OK so out of the 1678 movies available today from DISHOnline how many are in HD on your 722 ?
I would love to give DISH some of my money if there are HD movies to download but I can't see giving them a dime for SD movies ..I'll go to my local Blockbuster instead.


----------



## ehb224 (Apr 4, 2008)

racermurray said:


> OK so out of the 1678 movies available today from DISHOnline how many are in HD on your 722 ?
> I would love to give DISH some of my money if there are HD movies to download but I can't see giving them a dime for SD movies ..I'll go to my local Blockbuster instead.


There are NO HD movies on DishONLINE in the DishTheater or Just Added sections, only Dish On Demand (ch 501 stuff) are in HD and Dish On Demand is not the same as DishONLINE since it works without a broadband connection. There are a few HD offerings in DishONLINE's TV Entertaiment section but, like I said before, they are just short clips from channels like Travel channel or Ovation and are only about 6-10 minutes long.

I didn't bother checking out the After Hours section since it's all boring porn and I really don't think it's shot in HD video (the thought of porn in HD is pretty creepy anyway!)

Hope that answers your question. The ONLY difference between the offerings on the two receivers is NOT in the DishONLINE section (they are identical), only in the Dish On Demand and that difference is that the 722 gets the movies on ch 501 and in the interactive program that loads from the menu selection in HD and the 622 gets them in SD.


----------



## tnsprin (Mar 16, 2003)

ehb224 said:


> There are NO HD movies on DishONLINE in the DishTheater or Just Added sections, only Dish On Demand (ch 501 stuff) are in HD and Dish On Demand is not the same as DishONLINE since it works without a broadband connection. There are a few HD offerings in DishONLINE's TV Entertaiment section but, like I said before, they are just short clips from channels like Travel channel or Ovation and are only about 6-10 minutes long.
> 
> I didn't bother checking out the After Hours section since it's all boring porn and I really don't think it's shot in HD video (the thought of porn in HD is pretty creepy anyway!)
> 
> Hope that answers your question. The ONLY difference between the offerings on the two receivers is NOT in the DishONLINE section (they are identical), only in the Dish On Demand and that difference is that the 722 gets the movies on ch 501 and in the interactive program that loads from the menu selection in HD and the 622 gets them in SD.

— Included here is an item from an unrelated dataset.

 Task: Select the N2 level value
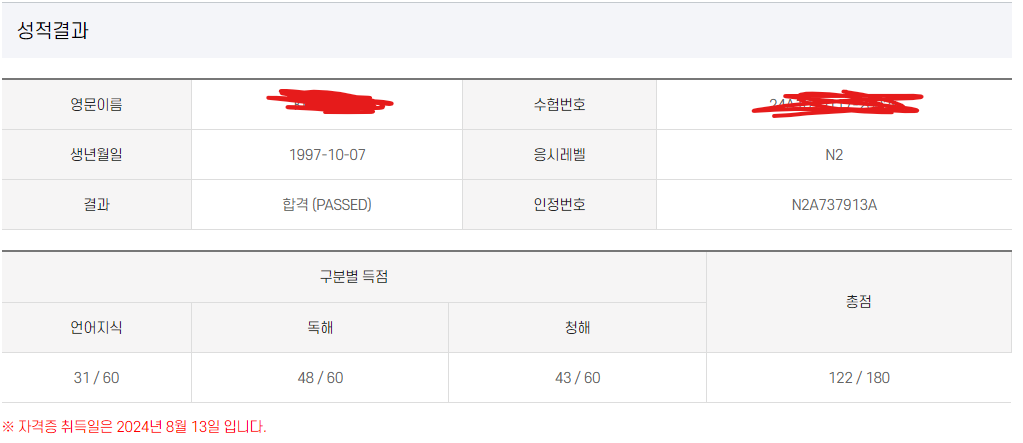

There are a few full length HD TV segments available on Dishonline. e.g. Cities of the Underworld HD and The Cleaner.


----------



## ehb224 (Apr 4, 2008)

tnsprin said:


> There are a few full length HD TV segments available on Dishonline. e.g. Cities of the Underworld HD and The Cleaner.


And is that content that you really want to watch? The vast majority of the DishONLINE free content is pretty worthless, IMHO.


----------